Development of a novel shuttle system for the transfer of gonococcal genes between Escherichia coli and Neisseria gonorrhoeae.

Abstract

The objective of this project was to construct a shuttle vector for the transfer of gonococcal genes between Escherichia coli and Neisseria gonorrhoeae using an in vitro-derived deletion derivative of the penicillinase-producing plasmid of N. gonorrhoeae. The ability of N. gonorrhoeae strain F62 to selectively acquire a 1.5 kb TagI fragment derived from the 4.2 kb cryptic plasmid was confirmed by uptake experiments. Neither the 1.5 kb fragment nor the oligonucleotide had any effect on the ability of chromosomal DNA to transform a strain that did not recognize the 1.5 kb fragment.
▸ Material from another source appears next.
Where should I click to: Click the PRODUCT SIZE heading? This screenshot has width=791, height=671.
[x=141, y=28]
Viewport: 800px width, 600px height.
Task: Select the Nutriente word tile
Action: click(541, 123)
However, the efficiency of transformation of the strain that did acquire the fragment was lowered by the presence of the two competing DNAs. Conjugation, using pUB307, an IncP conjugative plasmid, was the most efficient method for introducing plasmid DNA into recipient gonococci. Deletion derivatives of pJD8 (smallest deletion derivative of pJD4) were constructed in order to reduce the size of pJD8 to the smallest mobilizable plasmid. Plasmid pGRY4 was chosen as a basis for the construction of a shuttle vector. The lacZ complementation system of E. coli and the xy1E system from Pseudomonas putida were investigated as possible positive selection markers for the shuttle vector. Several problems were encountered when the proC gene of N. gonorrhoeae was cloned into pGCY1. Future transformation attempts should be performed in a restriction$\sp-$ and recA$\sp-$ strain. (Abstract shortened by UMI.)